Dirigente Dia Catanzaro Turi: Cianflone aveva ruolo attivo di riferimento nella cosca

Gli aspetti operativi dell'operazione sono stati illustrati dal dirigente della Dia di Catanzaro Antonio Turi. "La confisca - ha detto - è la prosecuzione dell'operazione 'Piana' che nel maggio 2013 portò all'arresto di Cianflone e di altri tre imprenditori. Cianflone, attualmente imputato per associazione mafiosa, secondo le indagini, non svolgeva solo un ruolo passivo di riferimento per la cosca Giampà, ma anche attivo, nel senso che diventava punto di riferimento per le altre imprese del territorio che sapevano bene che, attraverso lui, trattavano con i Giampà. Addirittura, i componenti della cosca fornivano i biglietti da visita degli imprenditori di riferimento agli altri". Dalle indagini è emerso anche che, per divergenze interne alla cosca, il ruolo di Cianflone si era poi affievolito a favore di un altro imprenditore.

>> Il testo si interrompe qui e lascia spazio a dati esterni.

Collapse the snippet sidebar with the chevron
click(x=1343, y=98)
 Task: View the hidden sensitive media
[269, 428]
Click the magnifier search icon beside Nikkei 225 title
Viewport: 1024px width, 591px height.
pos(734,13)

Tenente Colonnello Conte: è possibile portare avanti economia lecita

Il tenente colonnello Michele Conte, infine, ha sottolineato come l’impresa prima sequestrata ed ora confiscata a Cianflone stia proseguendo normalmente l'attività mantenendo lo stesso numero di operai. "E' la dimostrazione - ha aggiunto - che è possibile portare avanti un'economia lecita. E' un segnale di speranza di poter cambiare il sistema".